The Canadian Constitution Foundation has filed an application with Ontario’s Superior Court of Justice along with five individuals, seeking an end to the policy. The application names the Attorney General of Canada as the defendant.
A government order that went into effect on Feb. 14 mandates that anyone entering Canada from abroad must stay in a federally approved hotel for the first three nights of a 14-day quarantine.
“The biggest issue is that we have a fundamental right to enter Canada and this is a limit on that right and it’s not a justified limit,” said Christine Van Geyn, litigation director for the CCF. “There are so many alternatives that would be less infringing on rights.”
Travellers are expected to pay for their government-approved accommodations, which can cost hundreds of dollars per night. They may leave the hotels once a COVID-19 test taken at their point of entry comes back negative.
The Canadian Constitution Foundation argues in its legal application that hotel quarantine requirements are “overbroad, arbitrary and grossly disproportionate.”
The applicants are seeking an injunction to suspend the order, but are also asking to have the law struck down for infringing upon the constitutional rights of liberty, freedom from unreasonable detention, and the right to be free of cruel and unusual punishment.
The CCF is also seeking damages of $10,000. Van Geyn said the request for nominal damages is to cover off the costs of the five individual applicants for their hotel stays at approximately $2,000 per person.
“The focus is not on the money, the focus is on the ability for them to exercise their fundamental rights,” she said.
The CCF argues that the hotel policy detains people without COVID-19 symptoms who would be able to safely quarantine outside of government-approved accommodation at minimal or no expense.
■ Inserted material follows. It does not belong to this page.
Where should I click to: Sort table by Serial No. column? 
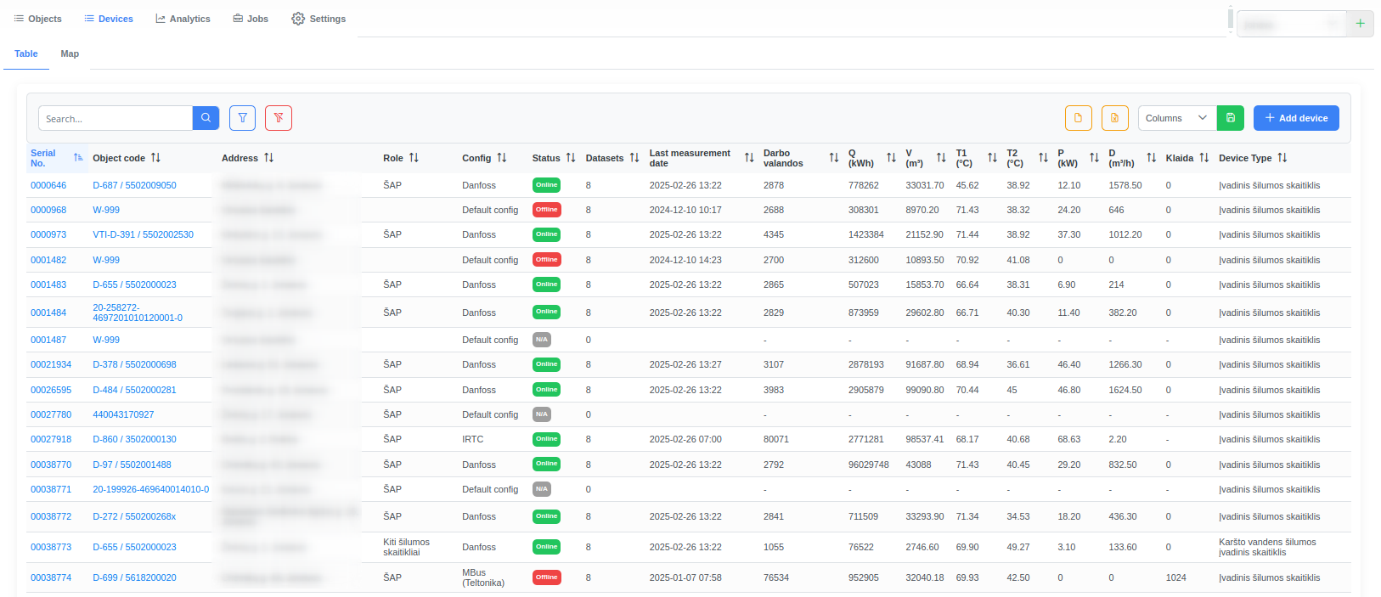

A spokesperson for Health Canada and the Public Health Agency of Canada said that they were aware of the legal action and that the federal government intended to respond to the application.
When the order came into effect Van Geyn and the CCF asked for people impacted by the quarantine hotel policy to reach out to them. She said that the group received approximately 5,000 letters of support or from people directly effected by the policy.
Van Geyn said that the five individuals participating in the legal challenge were selected because they all had to travel out of Canada for compassionate reasons, in three cases attending to their parents in the final days of their lives.
She noted that Canada has an exemption to its quarantine policy for people entering the country for compassionate purposes, but not for residents who had to leave Canada for similar reasons.
“If you live in Florida and your mother breaks her hip and you need to come to Canada to help her … you can apply for an exemption and be granted one,” said Van Geyn. “But if the situation is reversed, if you live in Canada and your mother lives in Florida, you would still want to go and help her prepare for surgery and recover, but you are not eligible for an exemption when you return.
“It’s strange to me that the government is concerned about these compassionate travellers but only when you’re travelling in one direction.”